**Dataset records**
=== Begin Enclosure ===

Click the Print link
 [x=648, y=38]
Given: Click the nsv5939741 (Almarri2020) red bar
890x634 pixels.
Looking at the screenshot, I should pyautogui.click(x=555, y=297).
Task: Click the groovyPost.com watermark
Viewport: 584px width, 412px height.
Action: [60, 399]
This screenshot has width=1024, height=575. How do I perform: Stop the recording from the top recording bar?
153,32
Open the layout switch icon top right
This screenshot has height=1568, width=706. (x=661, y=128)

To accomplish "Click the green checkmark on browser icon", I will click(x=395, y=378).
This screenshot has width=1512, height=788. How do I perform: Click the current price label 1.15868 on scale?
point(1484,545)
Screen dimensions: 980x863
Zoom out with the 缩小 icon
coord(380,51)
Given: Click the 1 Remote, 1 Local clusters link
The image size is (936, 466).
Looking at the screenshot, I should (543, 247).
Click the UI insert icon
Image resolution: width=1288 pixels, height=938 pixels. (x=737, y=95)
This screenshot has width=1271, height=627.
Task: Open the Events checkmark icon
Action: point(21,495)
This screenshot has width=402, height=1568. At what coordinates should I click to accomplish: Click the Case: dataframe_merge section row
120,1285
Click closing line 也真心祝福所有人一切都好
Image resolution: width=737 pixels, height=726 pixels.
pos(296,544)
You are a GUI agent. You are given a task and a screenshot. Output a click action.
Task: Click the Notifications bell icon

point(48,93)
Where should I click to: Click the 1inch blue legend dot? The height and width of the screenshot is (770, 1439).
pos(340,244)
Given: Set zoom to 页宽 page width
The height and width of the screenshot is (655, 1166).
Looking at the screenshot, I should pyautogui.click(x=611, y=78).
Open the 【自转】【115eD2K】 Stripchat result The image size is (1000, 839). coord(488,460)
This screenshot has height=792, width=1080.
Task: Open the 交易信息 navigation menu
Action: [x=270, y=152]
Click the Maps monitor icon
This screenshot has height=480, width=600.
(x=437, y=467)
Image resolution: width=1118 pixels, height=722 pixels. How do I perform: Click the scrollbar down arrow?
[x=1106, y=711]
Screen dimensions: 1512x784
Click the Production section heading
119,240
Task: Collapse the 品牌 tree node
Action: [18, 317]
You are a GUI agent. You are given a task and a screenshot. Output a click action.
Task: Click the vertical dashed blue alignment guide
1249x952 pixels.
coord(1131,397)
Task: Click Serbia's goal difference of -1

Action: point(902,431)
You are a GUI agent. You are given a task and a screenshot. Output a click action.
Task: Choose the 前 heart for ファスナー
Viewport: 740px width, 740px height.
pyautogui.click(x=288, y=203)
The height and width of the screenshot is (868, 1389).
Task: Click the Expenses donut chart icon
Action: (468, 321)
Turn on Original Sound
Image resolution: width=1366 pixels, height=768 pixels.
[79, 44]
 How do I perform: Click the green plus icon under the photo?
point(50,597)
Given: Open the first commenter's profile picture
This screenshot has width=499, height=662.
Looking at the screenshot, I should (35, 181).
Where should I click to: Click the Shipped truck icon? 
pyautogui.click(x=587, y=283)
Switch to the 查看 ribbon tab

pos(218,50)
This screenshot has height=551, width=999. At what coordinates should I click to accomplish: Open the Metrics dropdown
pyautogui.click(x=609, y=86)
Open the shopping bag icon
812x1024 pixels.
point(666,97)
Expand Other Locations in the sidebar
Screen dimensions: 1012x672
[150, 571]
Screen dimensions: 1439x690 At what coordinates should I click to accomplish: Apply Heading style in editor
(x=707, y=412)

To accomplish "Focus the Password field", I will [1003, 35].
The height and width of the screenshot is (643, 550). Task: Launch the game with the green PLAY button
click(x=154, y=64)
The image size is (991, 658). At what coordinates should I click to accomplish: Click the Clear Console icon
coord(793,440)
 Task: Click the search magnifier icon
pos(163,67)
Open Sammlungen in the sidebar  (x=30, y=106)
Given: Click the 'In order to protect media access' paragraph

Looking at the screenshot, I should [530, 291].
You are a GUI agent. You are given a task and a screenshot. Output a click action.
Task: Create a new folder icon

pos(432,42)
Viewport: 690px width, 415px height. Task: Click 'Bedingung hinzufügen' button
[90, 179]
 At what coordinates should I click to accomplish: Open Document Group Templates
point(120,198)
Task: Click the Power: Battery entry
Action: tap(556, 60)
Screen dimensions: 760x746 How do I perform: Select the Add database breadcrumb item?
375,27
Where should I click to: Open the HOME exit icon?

=== End Enclosure ===

**WHAT THIS TASK INVOLVES**
Could you please reproduce each record exactly, leaving nothing out?

**THE ANSWER**
Click the Print link
 [x=648, y=38]
Given: Click the nsv5939741 (Almarri2020) red bar
890x634 pixels.
Looking at the screenshot, I should pyautogui.click(x=555, y=297).
Task: Click the groovyPost.com watermark
Viewport: 584px width, 412px height.
Action: [60, 399]
This screenshot has width=1024, height=575. How do I perform: Stop the recording from the top recording bar?
153,32
Open the layout switch icon top right
This screenshot has height=1568, width=706. (x=661, y=128)

To accomplish "Click the green checkmark on browser icon", I will click(x=395, y=378).
This screenshot has width=1512, height=788. How do I perform: Click the current price label 1.15868 on scale?
point(1484,545)
Screen dimensions: 980x863
Zoom out with the 缩小 icon
coord(380,51)
Given: Click the 1 Remote, 1 Local clusters link
The image size is (936, 466).
Looking at the screenshot, I should (543, 247).
Click the UI insert icon
Image resolution: width=1288 pixels, height=938 pixels. (x=737, y=95)
This screenshot has width=1271, height=627.
Task: Open the Events checkmark icon
Action: point(21,495)
This screenshot has width=402, height=1568. At what coordinates should I click to accomplish: Click the Case: dataframe_merge section row
120,1285
Click closing line 也真心祝福所有人一切都好
Image resolution: width=737 pixels, height=726 pixels.
pos(296,544)
You are a GUI agent. You are given a task and a screenshot. Output a click action.
Task: Click the Notifications bell icon

point(48,93)
Where should I click to: Click the 1inch blue legend dot? The height and width of the screenshot is (770, 1439).
pos(340,244)
Given: Set zoom to 页宽 page width
The height and width of the screenshot is (655, 1166).
Looking at the screenshot, I should pyautogui.click(x=611, y=78).
Open the 【自转】【115eD2K】 Stripchat result The image size is (1000, 839). coord(488,460)
This screenshot has height=792, width=1080.
Task: Open the 交易信息 navigation menu
Action: [x=270, y=152]
Click the Maps monitor icon
This screenshot has height=480, width=600.
(x=437, y=467)
Image resolution: width=1118 pixels, height=722 pixels. How do I perform: Click the scrollbar down arrow?
[x=1106, y=711]
Screen dimensions: 1512x784
Click the Production section heading
119,240
Task: Collapse the 品牌 tree node
Action: [18, 317]
You are a GUI agent. You are given a task and a screenshot. Output a click action.
Task: Click the vertical dashed blue alignment guide
1249x952 pixels.
coord(1131,397)
Task: Click Serbia's goal difference of -1

Action: point(902,431)
You are a GUI agent. You are given a task and a screenshot. Output a click action.
Task: Choose the 前 heart for ファスナー
Viewport: 740px width, 740px height.
pyautogui.click(x=288, y=203)
The height and width of the screenshot is (868, 1389).
Task: Click the Expenses donut chart icon
Action: (468, 321)
Turn on Original Sound
Image resolution: width=1366 pixels, height=768 pixels.
[79, 44]
 How do I perform: Click the green plus icon under the photo?
point(50,597)
Given: Open the first commenter's profile picture
This screenshot has width=499, height=662.
Looking at the screenshot, I should (35, 181).
Where should I click to: Click the Shipped truck icon? 
pyautogui.click(x=587, y=283)
Switch to the 查看 ribbon tab

pos(218,50)
This screenshot has height=551, width=999. At what coordinates should I click to accomplish: Open the Metrics dropdown
pyautogui.click(x=609, y=86)
Open the shopping bag icon
812x1024 pixels.
point(666,97)
Expand Other Locations in the sidebar
Screen dimensions: 1012x672
[150, 571]
Screen dimensions: 1439x690 At what coordinates should I click to accomplish: Apply Heading style in editor
(x=707, y=412)

To accomplish "Focus the Password field", I will [1003, 35].
The height and width of the screenshot is (643, 550). Task: Launch the game with the green PLAY button
click(x=154, y=64)
The image size is (991, 658). At what coordinates should I click to accomplish: Click the Clear Console icon
coord(793,440)
 Task: Click the search magnifier icon
pos(163,67)
Open Sammlungen in the sidebar  (x=30, y=106)
Given: Click the 'In order to protect media access' paragraph

Looking at the screenshot, I should [530, 291].
You are a GUI agent. You are given a task and a screenshot. Output a click action.
Task: Create a new folder icon

pos(432,42)
Viewport: 690px width, 415px height. Task: Click 'Bedingung hinzufügen' button
[90, 179]
 At what coordinates should I click to accomplish: Open Document Group Templates
point(120,198)
Task: Click the Power: Battery entry
Action: tap(556, 60)
Screen dimensions: 760x746 How do I perform: Select the Add database breadcrumb item?
375,27
Where should I click to: Open the HOME exit icon?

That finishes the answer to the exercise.